Insomnia and physiological process

Insomnia is also known to cause various physiological changes during the day and night. Monroe [48] found elevated rectal temperature, heart rate, basal skin resistance, and phasic vasoconstriction in poor sleepers. It is known that these changes in the autonomic nervous system are caused by an imbalance between the sympathetic and parasympathetic nervous systems [49]. Imbalance of the autonomic nervous system, which is the main pathogenesis of insomnia, is also a key mechanism in the hyperarousal model, the main pathogenesis of insomnia [50].
Since various hormones, such as growth hormone and melatonin, are involved in sleep regulation, sleep and hormones have a reciprocal relationship [51]. Therefore, insomnia causes dysregulation of various endocrine systems [52]. An increase in cortisol hormone and a change in the 24-hour metabolic rate have been observed in patients with chronic insomnia [13,53]. In addition, it was confirmed that sleep deprivation decreased insulin sensitivity, while insulin resistance and secretion increased, especially in elderly patients with insomnia [54,55]. Insomnia is also known to induce changes in the endocrine system that controls appetite. Limited total sleep time was associated with higher ghrelin and reduced leptin levels, according to the Wisconsin Sleep Cohort Study [56]. In a study by Motivala et al. [57], a study on chronic insomnia confirmed a decrease in nocturnal ghrelin, but leptin did not show a significant difference in the control group. Based on these results, insomnia is thought to induce inappropriate overeating and weight gain. Melatonin, a hormone that controls circadian rhythm, is also closely related to insomnia. Various studies have confirmed that melatonin levels are decreased in patients with insomnia. In particular, the longer the insomnia period, the greater the decrease in melatonin [58].
The immune system is also reciprocally related to sleep, and sleep regulation is regulated by the immune system. It is also established that sleep deprivation affects the immune system [59,60]. During sleep, cytokines such as interleukin 1 and tumor necrosis factor are known to be involved in non-rapid eye movement (NREM) sleep. Sleep deprivation is known to cause changes in immune cell number, immune function, and cytokines, as well as to make them more susceptible to viral and bacterial infections [61]. In addition, chronic insomnia has been reported to increase inflammation and mortality rates [62].
Insomnia induces various neurophysiological changes. In a meta-analysis that analyzed 23 studies using polysomnography in insomnia patients, it confirmed the changes in various sleep variables, including sleep efficiency index, total sleep time, rate of slow-wave sleep, rate of rapid eye movement (REM) sleep, and rate of change in the wake time [63]. In addition, these neurophysiological changes were observed during the daytime. High-beta power was observed in the resting state EEG of an insomnia patient, and a change in the P200 component was reported in the event-related potential study [64,65]. These daytime neurophysiological changes are known to reflect the hyperarousal state caused by insomnia.

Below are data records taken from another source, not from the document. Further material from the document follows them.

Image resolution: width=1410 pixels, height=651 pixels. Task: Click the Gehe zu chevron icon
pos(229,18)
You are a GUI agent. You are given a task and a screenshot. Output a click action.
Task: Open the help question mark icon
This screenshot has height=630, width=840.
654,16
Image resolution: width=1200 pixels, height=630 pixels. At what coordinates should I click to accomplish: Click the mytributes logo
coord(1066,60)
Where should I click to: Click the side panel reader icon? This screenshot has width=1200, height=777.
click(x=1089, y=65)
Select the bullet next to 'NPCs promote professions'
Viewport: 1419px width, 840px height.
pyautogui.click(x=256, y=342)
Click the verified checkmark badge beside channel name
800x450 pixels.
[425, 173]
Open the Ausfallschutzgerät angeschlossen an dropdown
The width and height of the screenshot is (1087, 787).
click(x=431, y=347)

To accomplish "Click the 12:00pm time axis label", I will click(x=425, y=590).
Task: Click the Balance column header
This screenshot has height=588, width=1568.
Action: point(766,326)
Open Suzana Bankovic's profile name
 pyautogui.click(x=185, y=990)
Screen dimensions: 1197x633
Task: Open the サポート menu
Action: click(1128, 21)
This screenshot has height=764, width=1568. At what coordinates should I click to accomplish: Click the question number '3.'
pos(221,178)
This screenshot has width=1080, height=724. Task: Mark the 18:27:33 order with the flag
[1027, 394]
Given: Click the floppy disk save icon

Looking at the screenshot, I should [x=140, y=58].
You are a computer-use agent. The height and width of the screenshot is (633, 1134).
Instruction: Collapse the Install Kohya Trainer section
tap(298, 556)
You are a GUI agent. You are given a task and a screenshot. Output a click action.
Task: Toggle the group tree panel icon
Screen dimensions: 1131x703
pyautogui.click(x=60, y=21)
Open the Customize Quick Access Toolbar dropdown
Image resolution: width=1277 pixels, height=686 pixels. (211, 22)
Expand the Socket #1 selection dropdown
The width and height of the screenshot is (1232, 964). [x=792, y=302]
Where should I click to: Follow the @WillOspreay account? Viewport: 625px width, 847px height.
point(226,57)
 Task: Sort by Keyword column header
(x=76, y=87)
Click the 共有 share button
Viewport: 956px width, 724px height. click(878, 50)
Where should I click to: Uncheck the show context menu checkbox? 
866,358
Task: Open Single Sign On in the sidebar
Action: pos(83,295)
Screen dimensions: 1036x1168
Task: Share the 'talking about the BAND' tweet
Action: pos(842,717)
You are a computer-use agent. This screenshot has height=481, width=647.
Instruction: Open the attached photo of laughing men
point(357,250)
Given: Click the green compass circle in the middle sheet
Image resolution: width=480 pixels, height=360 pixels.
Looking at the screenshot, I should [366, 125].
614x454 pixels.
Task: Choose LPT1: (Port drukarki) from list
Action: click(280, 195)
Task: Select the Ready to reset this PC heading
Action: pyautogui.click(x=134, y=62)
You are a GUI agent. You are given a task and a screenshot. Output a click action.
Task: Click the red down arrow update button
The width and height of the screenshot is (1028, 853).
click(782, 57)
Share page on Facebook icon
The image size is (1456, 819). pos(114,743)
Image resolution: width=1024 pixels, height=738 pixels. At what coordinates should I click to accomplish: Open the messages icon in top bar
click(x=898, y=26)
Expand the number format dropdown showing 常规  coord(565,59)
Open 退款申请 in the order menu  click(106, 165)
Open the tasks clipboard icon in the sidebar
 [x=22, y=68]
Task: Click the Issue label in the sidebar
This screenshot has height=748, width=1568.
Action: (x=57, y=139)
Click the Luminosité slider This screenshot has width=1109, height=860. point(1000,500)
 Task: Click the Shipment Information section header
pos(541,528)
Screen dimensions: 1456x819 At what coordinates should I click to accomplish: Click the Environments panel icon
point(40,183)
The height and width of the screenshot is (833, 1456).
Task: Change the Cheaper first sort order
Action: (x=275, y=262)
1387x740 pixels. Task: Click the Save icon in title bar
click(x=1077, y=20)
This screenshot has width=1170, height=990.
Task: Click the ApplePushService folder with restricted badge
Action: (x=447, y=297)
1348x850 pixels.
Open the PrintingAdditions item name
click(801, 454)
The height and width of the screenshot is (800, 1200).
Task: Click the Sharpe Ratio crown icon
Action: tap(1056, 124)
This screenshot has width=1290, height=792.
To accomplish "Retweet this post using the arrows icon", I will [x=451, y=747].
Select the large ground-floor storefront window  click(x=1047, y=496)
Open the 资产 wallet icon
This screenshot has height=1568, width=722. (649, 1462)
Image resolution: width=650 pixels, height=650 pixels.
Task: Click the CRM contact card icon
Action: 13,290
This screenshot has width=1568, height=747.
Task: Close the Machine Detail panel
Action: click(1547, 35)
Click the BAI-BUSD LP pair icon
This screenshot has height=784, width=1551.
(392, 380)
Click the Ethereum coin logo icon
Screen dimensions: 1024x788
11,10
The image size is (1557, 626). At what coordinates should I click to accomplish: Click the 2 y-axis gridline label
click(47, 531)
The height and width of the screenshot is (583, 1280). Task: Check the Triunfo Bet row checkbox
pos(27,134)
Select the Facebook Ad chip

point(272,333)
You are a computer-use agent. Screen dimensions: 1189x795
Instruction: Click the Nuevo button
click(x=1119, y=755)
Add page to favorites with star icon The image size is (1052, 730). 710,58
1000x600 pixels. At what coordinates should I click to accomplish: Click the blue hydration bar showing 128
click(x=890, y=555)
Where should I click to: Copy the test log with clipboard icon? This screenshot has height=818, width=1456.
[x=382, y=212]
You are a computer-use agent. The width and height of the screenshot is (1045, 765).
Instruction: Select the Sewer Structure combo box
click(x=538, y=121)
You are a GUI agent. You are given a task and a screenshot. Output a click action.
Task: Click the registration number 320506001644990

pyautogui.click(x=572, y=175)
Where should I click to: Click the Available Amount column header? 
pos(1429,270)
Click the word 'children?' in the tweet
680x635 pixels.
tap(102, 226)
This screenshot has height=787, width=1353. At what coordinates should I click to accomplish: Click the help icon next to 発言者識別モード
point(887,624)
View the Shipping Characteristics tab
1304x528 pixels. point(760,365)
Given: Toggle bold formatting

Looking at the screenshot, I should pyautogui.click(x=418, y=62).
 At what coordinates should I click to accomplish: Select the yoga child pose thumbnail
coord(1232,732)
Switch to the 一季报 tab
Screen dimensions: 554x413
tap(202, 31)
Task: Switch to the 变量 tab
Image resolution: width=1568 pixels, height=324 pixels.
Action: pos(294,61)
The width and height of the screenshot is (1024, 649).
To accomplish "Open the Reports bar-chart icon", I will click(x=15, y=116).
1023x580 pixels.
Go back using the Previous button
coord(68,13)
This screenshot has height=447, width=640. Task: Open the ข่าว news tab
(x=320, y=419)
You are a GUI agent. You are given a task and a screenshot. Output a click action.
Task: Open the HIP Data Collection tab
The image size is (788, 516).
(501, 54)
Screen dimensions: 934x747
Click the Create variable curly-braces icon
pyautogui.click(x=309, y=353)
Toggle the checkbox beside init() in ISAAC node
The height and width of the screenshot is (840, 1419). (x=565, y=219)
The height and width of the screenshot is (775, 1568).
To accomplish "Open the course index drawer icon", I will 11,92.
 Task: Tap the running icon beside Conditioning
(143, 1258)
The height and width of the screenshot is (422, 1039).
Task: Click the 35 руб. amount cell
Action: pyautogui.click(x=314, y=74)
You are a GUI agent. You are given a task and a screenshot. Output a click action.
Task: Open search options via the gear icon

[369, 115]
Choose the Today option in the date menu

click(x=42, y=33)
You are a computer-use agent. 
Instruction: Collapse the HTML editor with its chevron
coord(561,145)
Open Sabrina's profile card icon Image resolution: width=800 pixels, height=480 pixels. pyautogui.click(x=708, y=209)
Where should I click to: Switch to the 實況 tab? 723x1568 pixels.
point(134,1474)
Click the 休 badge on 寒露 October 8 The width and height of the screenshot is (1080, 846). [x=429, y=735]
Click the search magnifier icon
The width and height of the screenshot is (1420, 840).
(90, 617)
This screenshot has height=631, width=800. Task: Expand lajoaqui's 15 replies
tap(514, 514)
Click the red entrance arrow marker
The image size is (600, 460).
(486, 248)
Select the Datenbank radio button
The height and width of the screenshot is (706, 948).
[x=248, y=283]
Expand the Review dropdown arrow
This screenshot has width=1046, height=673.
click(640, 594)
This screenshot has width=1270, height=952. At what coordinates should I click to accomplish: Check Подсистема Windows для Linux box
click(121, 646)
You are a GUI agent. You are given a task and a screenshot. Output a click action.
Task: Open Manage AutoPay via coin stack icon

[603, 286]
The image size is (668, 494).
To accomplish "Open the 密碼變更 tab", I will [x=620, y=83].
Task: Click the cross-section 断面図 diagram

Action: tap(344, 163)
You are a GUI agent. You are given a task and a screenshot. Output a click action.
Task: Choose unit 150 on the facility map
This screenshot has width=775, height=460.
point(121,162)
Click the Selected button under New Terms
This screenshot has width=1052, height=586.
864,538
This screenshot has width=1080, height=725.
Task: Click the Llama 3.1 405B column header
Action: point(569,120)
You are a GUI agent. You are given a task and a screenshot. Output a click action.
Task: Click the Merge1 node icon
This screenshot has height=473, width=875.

Insomnia and physical disorders

Insomnia is known to cause temporary changes in various physiological functions as well as various physical diseases [66]. Since insomnia is accompanied by changes in heart rate and blood pressure, several studies have been conducted in the past to determine whether insomnia is related to cardiovascular diseases such as hypertension, coronary heart disease, and heart failure; however, each study revealed inconsistent results [67]. However, several meta-analysis studies and nationwide population-based studies conducted over the past decade have reported that insomnia increases the risk of cardiovascular disease [67-69]. Sofi et al. [70] concluded in a meta-analysis that insomnia was associated with the development of cardiovascular disease and cardiovascular disease mortality. The onset of cardiovascular disease is known to be associated with dysregulation of the autonomic nervous system due to insomnia and metabolic syndrome due to hormonal dysregulation [71].
Insomnia is also known to cause endocrine disorders. In the case of type 2 diabetes mellitus, several studies have slightly different results, but several studies have suggested that insomnia and type 2 diabetes mellitus are related, and that insomnia may act as a risk factor for type 2 diabetes mellitus [72,73]. Although it is well-known that abnormal thyroid function induces insomnia, the effect of insomnia on thyroid function has not been well studied [66]. However, elevated levels of thyrotropin-releasing hormone and thyroid-stimulating hormone have been reported in patients with insomnia accompanied by depression [74]. Obesity has also been reported to increase the risk of insomnia, and changes in appetite-regulating hormones, such as leptin and ghrelin, are known to be involved. However, a recently reported meta-analysis confirmed that insomnia did not directly increase the risk of obesity [75,76]. Therefore, further evaluation is needed to determine whether insomnia increases the risk of obesity.
Insomnia is known to increase the risk of infection and cancer because of the close relationship between sleep and the immune system [38]. A cohort study confirmed that insomnia increases the risk of respiratory tract infection, and it has been reported that patients receiving chemotherapy are more susceptible to infection if they complain of insomnia [77,78]. Many researchers have long believed that insomnia increases the risk of cancer [79]. This is not just a belief; some studies have reported that insomnia increases the risk of breast cancer [80,81]. In addition, according to a meta-analysis of cohort studies on insomnia, insomnia increases the risk of all cancers overall, but only thyroid cancer reported a significant increase in risk due to insomnia in specific cancer types [82].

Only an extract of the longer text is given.